Background: Rhinoplasty is fundamentally about reshaping the structural support of the nose. This can be done for an overall reduction in size or shape, an overall augmentation of the dorsocolumellar support or some combined of both. In reduction rhinoplasty the postoperative adaptation of the enveloping skin has a major role in the result. Conversely in augmentation rhinoplasty the amount, shape and placement of the added volume plays the major role in the aesthetic outcome.
The classic debate in augmentation rhinoplasty is whether the needed volume should come from implants, the patient’s own cartilage or a cadaveric rib graft. Assuming cartilage is chosen and significant volume is needed the debate then turns to the patient’s own rib cartilage or the use of cartilage out of a box from a tissue bank. That is a discussion I have with the patient as they must ultimately decide whether they want to avoid a harvest site and a longer recovery.
Such a discussion becomes irrelevant when the patient has already had a primary rhinoplasty where a cadaveric rib graft has already been used.
Case Study: This male had previously been through an open rhinoplasty using cadaveric rib for dorsal augmentation and multiple tip reshaping maneuvers. What he did not like from this surgical effort was that the dorsum was still saddle-shaped and the tip was rotated up too far with excessive nostril show. The tip was also round and bulbous with a blunted appearance with alar rim notching.

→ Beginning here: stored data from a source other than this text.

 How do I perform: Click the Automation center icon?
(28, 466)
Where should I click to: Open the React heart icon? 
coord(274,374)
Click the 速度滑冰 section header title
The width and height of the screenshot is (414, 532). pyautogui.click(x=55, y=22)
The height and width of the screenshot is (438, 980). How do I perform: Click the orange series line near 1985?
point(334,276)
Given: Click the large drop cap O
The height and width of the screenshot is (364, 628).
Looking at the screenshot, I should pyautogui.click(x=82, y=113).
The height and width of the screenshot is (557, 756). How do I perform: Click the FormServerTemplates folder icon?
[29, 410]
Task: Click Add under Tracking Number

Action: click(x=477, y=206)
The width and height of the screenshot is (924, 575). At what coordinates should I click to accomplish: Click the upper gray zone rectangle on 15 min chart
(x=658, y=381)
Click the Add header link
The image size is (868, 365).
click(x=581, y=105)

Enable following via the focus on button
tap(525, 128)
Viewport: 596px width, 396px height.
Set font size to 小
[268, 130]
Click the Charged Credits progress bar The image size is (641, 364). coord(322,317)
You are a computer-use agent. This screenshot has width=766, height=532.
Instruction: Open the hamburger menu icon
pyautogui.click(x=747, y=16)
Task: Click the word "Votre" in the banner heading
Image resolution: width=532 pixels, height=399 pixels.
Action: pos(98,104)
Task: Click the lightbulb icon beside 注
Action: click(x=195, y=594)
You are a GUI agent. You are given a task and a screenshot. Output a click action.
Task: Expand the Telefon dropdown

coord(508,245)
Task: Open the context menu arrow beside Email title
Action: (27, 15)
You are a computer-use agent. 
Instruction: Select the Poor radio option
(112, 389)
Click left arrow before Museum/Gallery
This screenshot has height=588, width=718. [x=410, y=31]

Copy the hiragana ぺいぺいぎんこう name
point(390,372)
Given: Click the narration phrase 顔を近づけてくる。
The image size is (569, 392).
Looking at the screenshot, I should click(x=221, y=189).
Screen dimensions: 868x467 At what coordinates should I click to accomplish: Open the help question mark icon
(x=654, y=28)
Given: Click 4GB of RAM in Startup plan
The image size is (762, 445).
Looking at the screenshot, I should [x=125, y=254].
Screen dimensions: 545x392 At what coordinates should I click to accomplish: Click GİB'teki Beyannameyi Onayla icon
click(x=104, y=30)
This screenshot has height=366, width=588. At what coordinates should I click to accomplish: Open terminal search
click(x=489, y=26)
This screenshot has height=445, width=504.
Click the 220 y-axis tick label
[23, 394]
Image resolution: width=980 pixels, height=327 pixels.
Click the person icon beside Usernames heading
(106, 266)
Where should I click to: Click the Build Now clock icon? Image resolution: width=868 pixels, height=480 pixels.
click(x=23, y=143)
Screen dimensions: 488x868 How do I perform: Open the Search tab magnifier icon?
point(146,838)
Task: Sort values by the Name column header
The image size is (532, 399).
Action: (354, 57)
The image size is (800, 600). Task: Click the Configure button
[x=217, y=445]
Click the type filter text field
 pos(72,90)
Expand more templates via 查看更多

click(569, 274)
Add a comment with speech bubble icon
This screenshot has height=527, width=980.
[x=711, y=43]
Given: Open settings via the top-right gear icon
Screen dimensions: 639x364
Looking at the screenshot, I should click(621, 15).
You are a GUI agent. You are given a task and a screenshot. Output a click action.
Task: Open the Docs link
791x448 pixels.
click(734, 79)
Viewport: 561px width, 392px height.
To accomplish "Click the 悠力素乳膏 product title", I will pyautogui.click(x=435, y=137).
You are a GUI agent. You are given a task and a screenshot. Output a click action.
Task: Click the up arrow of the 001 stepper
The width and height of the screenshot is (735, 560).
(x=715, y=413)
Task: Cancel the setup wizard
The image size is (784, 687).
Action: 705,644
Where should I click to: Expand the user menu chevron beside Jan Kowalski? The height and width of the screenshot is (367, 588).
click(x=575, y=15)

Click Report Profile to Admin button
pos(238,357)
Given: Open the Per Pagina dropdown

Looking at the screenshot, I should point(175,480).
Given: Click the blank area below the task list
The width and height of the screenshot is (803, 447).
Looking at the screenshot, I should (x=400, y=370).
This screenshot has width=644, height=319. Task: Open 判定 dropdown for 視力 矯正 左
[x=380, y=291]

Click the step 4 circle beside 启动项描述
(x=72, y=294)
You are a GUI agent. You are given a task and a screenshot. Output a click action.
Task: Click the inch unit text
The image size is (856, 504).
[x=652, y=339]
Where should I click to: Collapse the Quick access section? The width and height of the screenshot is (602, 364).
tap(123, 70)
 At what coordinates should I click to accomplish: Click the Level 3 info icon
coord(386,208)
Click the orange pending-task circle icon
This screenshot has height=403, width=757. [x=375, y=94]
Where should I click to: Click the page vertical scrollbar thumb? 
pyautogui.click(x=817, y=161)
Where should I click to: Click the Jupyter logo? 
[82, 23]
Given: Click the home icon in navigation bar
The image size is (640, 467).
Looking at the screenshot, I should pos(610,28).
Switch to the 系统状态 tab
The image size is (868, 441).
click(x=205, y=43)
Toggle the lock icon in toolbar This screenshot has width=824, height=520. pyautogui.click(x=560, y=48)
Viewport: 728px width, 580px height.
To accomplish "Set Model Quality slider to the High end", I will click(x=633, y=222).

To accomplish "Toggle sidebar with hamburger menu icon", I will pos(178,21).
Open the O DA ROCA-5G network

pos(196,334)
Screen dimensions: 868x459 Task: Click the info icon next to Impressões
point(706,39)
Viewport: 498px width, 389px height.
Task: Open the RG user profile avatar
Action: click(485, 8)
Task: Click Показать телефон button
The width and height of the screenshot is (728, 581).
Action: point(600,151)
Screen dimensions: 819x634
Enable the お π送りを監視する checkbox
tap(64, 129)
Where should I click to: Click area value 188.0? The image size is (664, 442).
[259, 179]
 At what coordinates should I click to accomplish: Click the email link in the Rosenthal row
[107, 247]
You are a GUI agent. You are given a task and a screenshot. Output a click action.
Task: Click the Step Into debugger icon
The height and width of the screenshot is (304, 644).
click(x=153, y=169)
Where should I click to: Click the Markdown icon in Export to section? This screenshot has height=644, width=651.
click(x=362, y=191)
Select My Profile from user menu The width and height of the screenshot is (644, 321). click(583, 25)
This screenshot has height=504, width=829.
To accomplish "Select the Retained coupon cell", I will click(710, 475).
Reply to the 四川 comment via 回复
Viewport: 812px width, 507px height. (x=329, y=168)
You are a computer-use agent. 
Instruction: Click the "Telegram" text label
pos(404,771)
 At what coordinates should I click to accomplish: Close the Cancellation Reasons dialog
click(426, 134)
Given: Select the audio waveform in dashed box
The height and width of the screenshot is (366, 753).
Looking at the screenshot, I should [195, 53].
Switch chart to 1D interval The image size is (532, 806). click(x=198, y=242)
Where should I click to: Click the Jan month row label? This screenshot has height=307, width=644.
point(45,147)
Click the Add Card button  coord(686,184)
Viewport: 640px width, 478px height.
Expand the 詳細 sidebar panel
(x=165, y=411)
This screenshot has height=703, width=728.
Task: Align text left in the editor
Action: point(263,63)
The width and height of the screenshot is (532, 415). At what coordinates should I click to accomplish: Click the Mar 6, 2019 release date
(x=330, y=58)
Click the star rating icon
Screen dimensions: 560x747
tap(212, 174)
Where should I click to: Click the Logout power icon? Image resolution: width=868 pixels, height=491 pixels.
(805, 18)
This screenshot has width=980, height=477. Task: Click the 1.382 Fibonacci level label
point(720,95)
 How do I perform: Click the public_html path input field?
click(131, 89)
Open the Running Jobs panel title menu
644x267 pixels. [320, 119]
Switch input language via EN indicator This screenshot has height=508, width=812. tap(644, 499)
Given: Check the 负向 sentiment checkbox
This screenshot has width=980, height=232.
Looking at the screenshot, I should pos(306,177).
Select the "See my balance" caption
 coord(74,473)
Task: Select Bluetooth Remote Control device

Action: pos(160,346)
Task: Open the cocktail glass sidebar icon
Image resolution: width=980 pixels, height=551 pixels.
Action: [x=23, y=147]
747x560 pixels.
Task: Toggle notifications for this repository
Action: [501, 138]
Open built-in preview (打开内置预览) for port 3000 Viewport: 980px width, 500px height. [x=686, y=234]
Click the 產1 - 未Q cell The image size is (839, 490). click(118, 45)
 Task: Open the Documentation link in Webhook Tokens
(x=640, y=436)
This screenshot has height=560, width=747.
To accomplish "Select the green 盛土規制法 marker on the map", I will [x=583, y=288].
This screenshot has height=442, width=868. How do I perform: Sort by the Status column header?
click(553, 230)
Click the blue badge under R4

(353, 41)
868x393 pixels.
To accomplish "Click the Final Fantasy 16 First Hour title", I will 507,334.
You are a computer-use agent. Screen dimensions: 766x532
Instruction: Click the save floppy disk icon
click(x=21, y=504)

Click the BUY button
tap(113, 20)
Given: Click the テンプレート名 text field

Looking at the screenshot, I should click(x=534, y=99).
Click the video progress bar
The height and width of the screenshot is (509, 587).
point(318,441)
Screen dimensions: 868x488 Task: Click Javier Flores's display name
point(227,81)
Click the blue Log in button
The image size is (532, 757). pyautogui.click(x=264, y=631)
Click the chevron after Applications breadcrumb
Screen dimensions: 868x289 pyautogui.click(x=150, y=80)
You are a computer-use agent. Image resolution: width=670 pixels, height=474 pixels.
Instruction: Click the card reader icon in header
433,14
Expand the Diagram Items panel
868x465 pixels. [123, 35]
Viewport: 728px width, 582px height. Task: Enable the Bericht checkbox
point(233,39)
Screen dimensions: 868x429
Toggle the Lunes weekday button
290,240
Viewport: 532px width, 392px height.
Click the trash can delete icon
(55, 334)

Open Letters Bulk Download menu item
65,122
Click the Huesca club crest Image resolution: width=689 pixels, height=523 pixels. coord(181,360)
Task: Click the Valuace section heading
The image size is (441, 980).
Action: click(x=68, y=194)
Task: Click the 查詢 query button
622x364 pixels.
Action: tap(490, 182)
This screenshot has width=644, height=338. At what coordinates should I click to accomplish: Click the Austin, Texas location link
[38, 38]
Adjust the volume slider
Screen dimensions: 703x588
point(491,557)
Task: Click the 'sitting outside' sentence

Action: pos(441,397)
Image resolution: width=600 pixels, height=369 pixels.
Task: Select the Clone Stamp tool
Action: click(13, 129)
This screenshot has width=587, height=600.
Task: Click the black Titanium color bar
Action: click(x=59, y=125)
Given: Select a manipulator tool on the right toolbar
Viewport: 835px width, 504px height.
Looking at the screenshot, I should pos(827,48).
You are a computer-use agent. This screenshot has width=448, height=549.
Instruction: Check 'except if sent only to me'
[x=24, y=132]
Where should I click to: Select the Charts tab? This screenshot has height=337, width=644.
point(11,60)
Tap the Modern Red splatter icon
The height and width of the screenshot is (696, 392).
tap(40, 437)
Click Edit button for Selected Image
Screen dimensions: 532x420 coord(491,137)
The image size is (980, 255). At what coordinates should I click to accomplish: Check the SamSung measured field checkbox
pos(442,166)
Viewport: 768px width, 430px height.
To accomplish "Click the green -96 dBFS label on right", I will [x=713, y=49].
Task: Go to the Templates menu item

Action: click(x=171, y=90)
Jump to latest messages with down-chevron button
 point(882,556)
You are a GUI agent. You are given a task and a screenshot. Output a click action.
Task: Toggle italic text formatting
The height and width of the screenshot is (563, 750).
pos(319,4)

Under general anesthesia an initial left subcostal rib harvest was done. This was done though a small 3 cm skin incision along the lateral subcostal margin. The end of ribs #10 and #9 were harvested back to their bony junction.
The longer #9 rib was shaped into a dorsal graft with 5mms of height superiorly, tapering down a thin edge to fit into the supra tip area. Rib #10 was fashioned into infralobular tip grafts with another layer stacked on top, a blocking dome graft was placed behind the infralobular graft and strong alar rim grafts placed to complete a tripod extension effect.
Augmentation rhinoplasty in some men is primarily about adding support, enough support to adequately raise and straighten the bridge of the nose and expand the nasal tip skin into the desired shape. This is particularly relevant in the thick oily skin nose. Rib cartilage grafts certainly provide adequate volume regardless of where on the chest wall that are harvested. It is popular today to use allogeneic or tissue bank cartilage which spares the patient a harvest site. But it is not always available, adds to the expense of the surgery and may be associated with some resorption. The knock on autogenous rib cartilage is that it can warp postoperatively but with experience in harvesting and shaping this risk can be minimized.
Case Highlights:
1) Augmentative rhinoplasty outcomes are largely depends on the volume of the construction materials used to do them.
2) In many male augmentation rhinoplasties of significance a straight line dorsal augmentation with derotation of the tip is often needed.
3) Autogenous rib can be harvested from multiple sites of which the subcostal region is one where multiple free floating or in situ enbloc cartilage grafts can be harvested.